Protobuf marshalling error when processing traffic over gRPC stream
What happened?
Issue affects our prod systems and constantly appears during load tests.
This was initially discovered when using own gRPC agent which consumes events from tetragon directly, but this could be easily reproduced using tetra.
In a container which is being monitored run:
while true; do cat /etc/pam.conf > /dev/null && awk 'BEGIN {system("whoami")}' > /dev/null && sleep 0.25 || break; done
In tetragon container run:
tetra getevents --pods test-pod -o compact
This will fail after some time (~5-60 min) with following error:
<...>
🚀 process default/test-pod-debian /usr/bin/whoami
💥 exit default/test-pod-debian /usr/bin/whoami 0
💥 exit default/test-pod-debian /bin/sh -c whoami 0
💥 exit default/test-pod-debian /usr/bin/awk "BEGIN {system("whoami")}" 0
🚀 process default/test-pod-debian /usr/bin/sleep 0.25
time="2024-12-26T14:17:58Z" level=fatal msg="Failed to receive events" error="rpc error: code = Internal desc = grpc: error while marshaling: marshaling tetragon.GetEventsResponse: size mismatch (see https://github.com/golang/protobuf/issues/1609): calculated=0, measured=134"
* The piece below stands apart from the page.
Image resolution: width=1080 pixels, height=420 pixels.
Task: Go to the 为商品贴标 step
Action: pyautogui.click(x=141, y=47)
This reproduces even without any Tracing Policy.
Tetragon Version
v1.1.2
Kernel Version
5.14.0-284.30.1.el9_2.x86_64
Kubernetes Version
v1.27.6
I've seen this issue https://github.com/cilium/tetragon/issues/2875 but not sure is it same issue, or something specific to a particular test.
Thanks for the report and the reproducing steps, indeed it's an issue we bumped into regularly and I think @will-isovalent investigated it a while ago and fixed it in some parts, he might have more context over it.
Thanks @inliquid! Can you reproduce it without awk or is awk needed for the issue to happen?
My guess is that there is some race happening when filling the .Process section when we get out of order exec events. so having two very close exec events (via awk) to reproduce this might indicate that my suspicion above is correct.
Hi @kkourt! I have run same test without awk again couple of times and it seems that error disappeared, so most likely this is connected as you said.
Are there any plans for a fix?
I tried to reproduce this on a bare-metal (non-k8s) machine but couldn't. @inliquid can you check that this is also the case on your side? That is, running the same command will not trigger the bug in a non-k8s cluster.
This issue has more information so I'll keep this one that is essentially targeting the same underlying issue it seem. Here's the one marked as duplicate for more info:
- https://github.com/cilium/tetragon/issues/2875